I shrugged. ‘To be honest, all the lads are out of joint with him a bit. He’s been poking people, coming in with all his drill stuff. He doesn’t get it.’

He sighed deeply.

I said, ‘I guarantee you, personally, that Cressey will not do that again. Ever.’

In the end I got my way. Cressey wasn’t sent back for a court martial. And from that point on, everything Boyle said to any of us was just white noise. It wasn’t long before he was spending the majority of his time hiding in the ops room away from the rest of us. Even though I wasn’t the official leader, in practice I was back in charge.

That night, after I left the sergeant major’s office, I did what I always did on returning from a long day in the field. I went to the bombed-out top floor of the building at the centre of the base, jumped on the rusty, squeaky bicycle that had been put on a stand, and began working out under a huge full moon that illuminated the outline of the dark, dangerous mountains as brightly as if it were God’s own torch. I couldn’t help but feel disillusioned with my first experience of war. I’d come to Afghanistan full of excitement for the challenge but felt limited by our timid rules of engagement, and that I was endangered by people who just didn’t give a shit and shouldn’t have been there. In a matter of days, though, none of this would matter any longer.

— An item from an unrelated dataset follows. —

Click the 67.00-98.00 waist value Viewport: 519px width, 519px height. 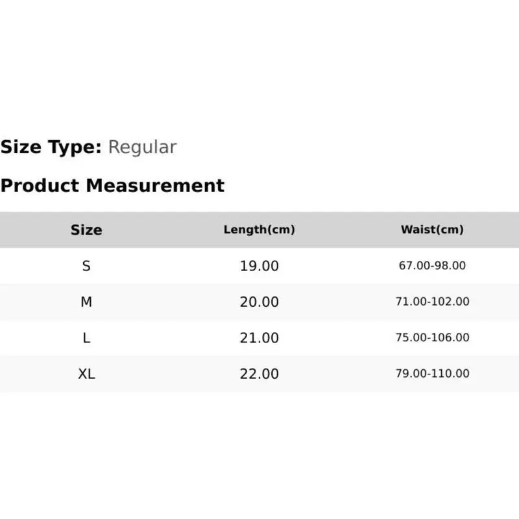click(x=432, y=265)
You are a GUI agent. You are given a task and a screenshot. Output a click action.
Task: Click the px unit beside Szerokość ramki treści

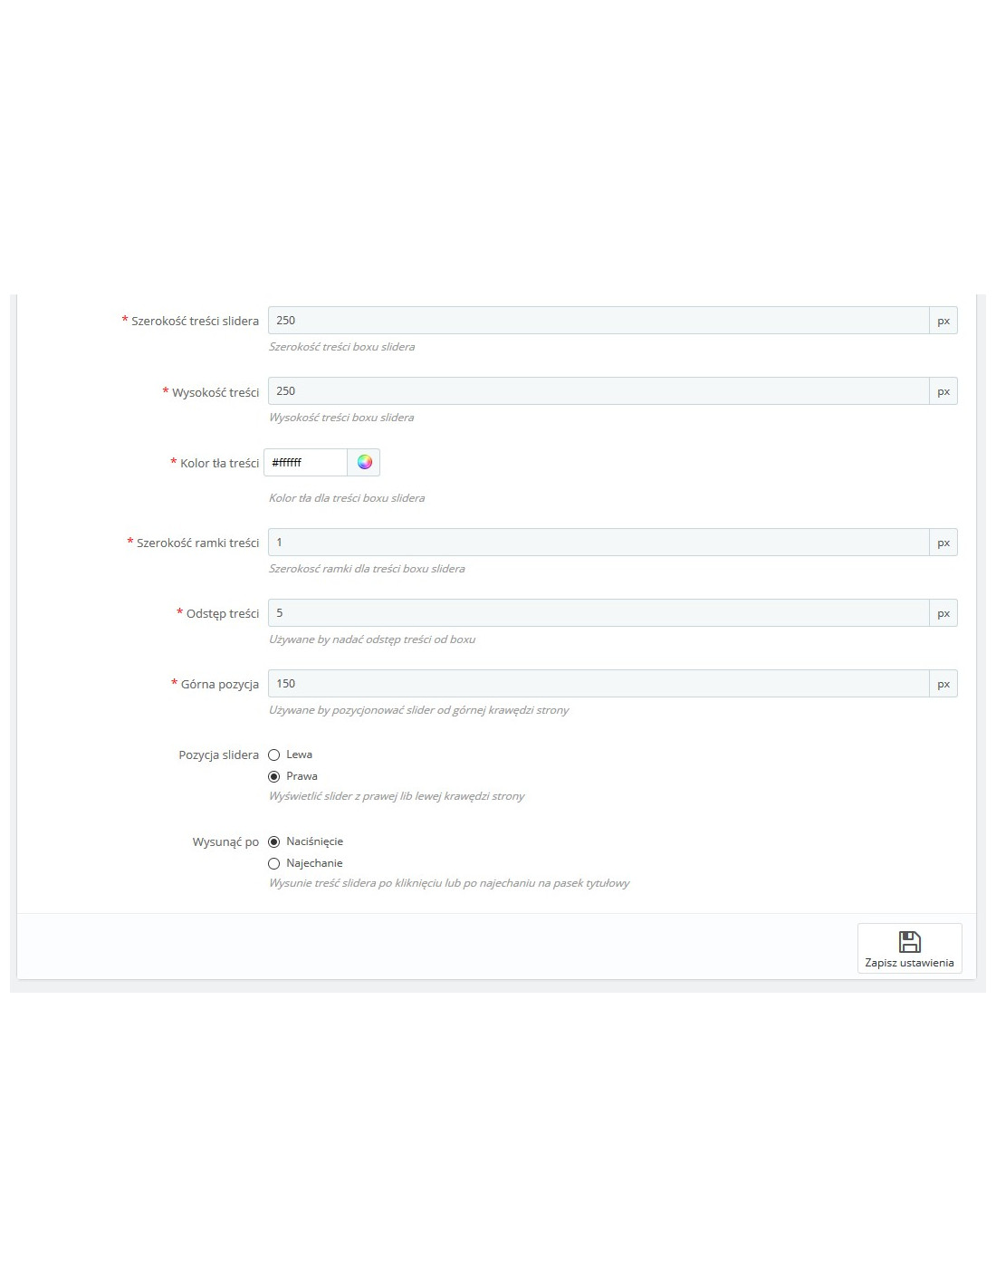[943, 543]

Ever since that fateful day during Commando training when I’d seen that man leaving the armoury wearing a green beret with the motto BY STRENGTH AND GUILE, I’d wanted one thing above all else. To join the Special Boat Service. I’d heard a rumour that there’d once been a Marine who was fresh from passing out who’d made it into the Special Forces. I had no idea if it was really true, but the truth of it no longer mattered. I would make it true. I would achieve what that possibly mythical lad had. Back in May my sergeant major had signed me off as a candidate. The forms had been sent. I’d been excited about it ever since. And now, finally, the time had come. I was leaving my tour three months early. I was going home. I’d spend three precious hours with my family, and then, at 6 a.m., I was off to Wales, where I’d start my Special Forces Selection.

LEADERSHIP LESSONS

You don’t need to be a leader to lead. Very often in life you’ll find yourself in a situation in which the person officially in charge is not doing the greatest job. If you decide to take matters into your own hands, you need to do it cleverly. A certain skill for manipulation is often what’s called for. You need to get under that leader’s skin, win their trust and discover what they want. As long as they think they’re getting it, you’re free to steer the ship.

Never be too quick to write anyone off. Even though I sensed Ian Cressey would be able to handle the recovery of that body, the level of professionalism he brought to the situation still surprised me. Since then, I’ve always been extremely careful about being too hasty with my judgements of those who appear weak. There’s often steel inside them – they just need the opportunity to show it.

Do what you have to, even if people judge you for it. I know some of the lads probably found my attitude to letters and calls to my family harsh or unfeeling. But I had my reasons, and I wasn’t going to let their preconceptions bully me into not doing what I knew was best for me.